Teaching a Machine to Love  XOR


The XOR function outputs true if one of the two inputs are true

The exclusive or function, also known as XOR (but never going by both names simultaneously), has a special relationship to artificial intelligence in general, and neural networks in particular. This is thanks to a prominent book from 1969 by Marvin Minsky and Seymour Papert entitled “Perceptrons: an Introduction to Computational Geometry.” Depending on who you ask, this text was single-handedly responsible for the AI winter due to its critiques of the state of the art neural network of the time. In an alternative view, few people ever actually read the book but everyone heard about it, and the tendency was to generalize a special-case limitation of local and single-layer perceptrons to the point where interest and funding for neural networks evaporated. In any case, thanks to back-propagation, neural networks are now in widespread use and we can easily train a three-layer neural network to replicate the XOR function.

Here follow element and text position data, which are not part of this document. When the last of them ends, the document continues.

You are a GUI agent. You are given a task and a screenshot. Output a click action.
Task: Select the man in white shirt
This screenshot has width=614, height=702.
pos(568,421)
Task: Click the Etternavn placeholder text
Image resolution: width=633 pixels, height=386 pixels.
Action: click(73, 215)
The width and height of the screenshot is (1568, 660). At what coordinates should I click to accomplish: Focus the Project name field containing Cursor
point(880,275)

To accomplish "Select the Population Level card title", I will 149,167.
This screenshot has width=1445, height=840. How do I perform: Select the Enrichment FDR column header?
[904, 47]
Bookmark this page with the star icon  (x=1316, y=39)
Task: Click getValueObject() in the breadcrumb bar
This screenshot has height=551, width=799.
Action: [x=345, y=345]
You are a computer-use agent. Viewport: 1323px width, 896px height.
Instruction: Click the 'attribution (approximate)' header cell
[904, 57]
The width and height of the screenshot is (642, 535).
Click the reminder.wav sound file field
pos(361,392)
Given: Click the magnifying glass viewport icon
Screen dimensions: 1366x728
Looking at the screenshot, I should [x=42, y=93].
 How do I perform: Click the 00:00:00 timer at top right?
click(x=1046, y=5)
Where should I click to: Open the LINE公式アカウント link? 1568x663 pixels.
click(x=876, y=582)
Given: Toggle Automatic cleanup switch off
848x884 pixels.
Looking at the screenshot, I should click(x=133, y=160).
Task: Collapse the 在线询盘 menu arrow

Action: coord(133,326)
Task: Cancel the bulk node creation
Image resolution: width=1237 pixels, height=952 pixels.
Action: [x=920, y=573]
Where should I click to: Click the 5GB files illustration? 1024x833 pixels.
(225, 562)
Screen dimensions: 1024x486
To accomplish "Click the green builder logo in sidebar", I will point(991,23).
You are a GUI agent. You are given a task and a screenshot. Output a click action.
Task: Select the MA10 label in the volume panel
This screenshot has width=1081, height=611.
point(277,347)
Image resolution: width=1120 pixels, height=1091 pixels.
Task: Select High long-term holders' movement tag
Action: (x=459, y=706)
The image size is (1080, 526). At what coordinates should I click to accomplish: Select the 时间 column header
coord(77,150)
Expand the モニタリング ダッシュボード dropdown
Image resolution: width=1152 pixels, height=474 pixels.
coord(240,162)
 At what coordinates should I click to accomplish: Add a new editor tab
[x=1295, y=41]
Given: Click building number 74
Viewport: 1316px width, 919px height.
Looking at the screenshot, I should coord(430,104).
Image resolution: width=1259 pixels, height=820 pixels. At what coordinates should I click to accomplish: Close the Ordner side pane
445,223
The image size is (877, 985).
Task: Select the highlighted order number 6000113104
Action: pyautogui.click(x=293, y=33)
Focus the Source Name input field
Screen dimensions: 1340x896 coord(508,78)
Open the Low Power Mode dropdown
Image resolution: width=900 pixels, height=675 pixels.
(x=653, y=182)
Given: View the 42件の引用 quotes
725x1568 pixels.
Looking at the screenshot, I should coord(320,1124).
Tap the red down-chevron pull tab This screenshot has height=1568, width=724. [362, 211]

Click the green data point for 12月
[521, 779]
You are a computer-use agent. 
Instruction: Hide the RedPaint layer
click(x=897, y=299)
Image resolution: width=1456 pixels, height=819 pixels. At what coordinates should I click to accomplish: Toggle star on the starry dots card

In words, the XOR function is true for two inputs if one of them, but not both, is true. When you plot the XOR as a graph, it becomes obvious why the early perceptron would have trouble getting it right more than half the time.


There’s not a way to draw a straight 2D line on the graph and separate the true and false outputs for XOR, red and green in the sketch above. Go ahead and try. The same is going to be true trying to use a plane to separate a 3D version and so on to higher dimensions.


That’s a problem because a single layer perceptron can only classify points linearly. But if we allow ourselves a curved boundary, we can separate the true and false outputs easily, which is exactly what we get by adding a hidden layer to a neural network.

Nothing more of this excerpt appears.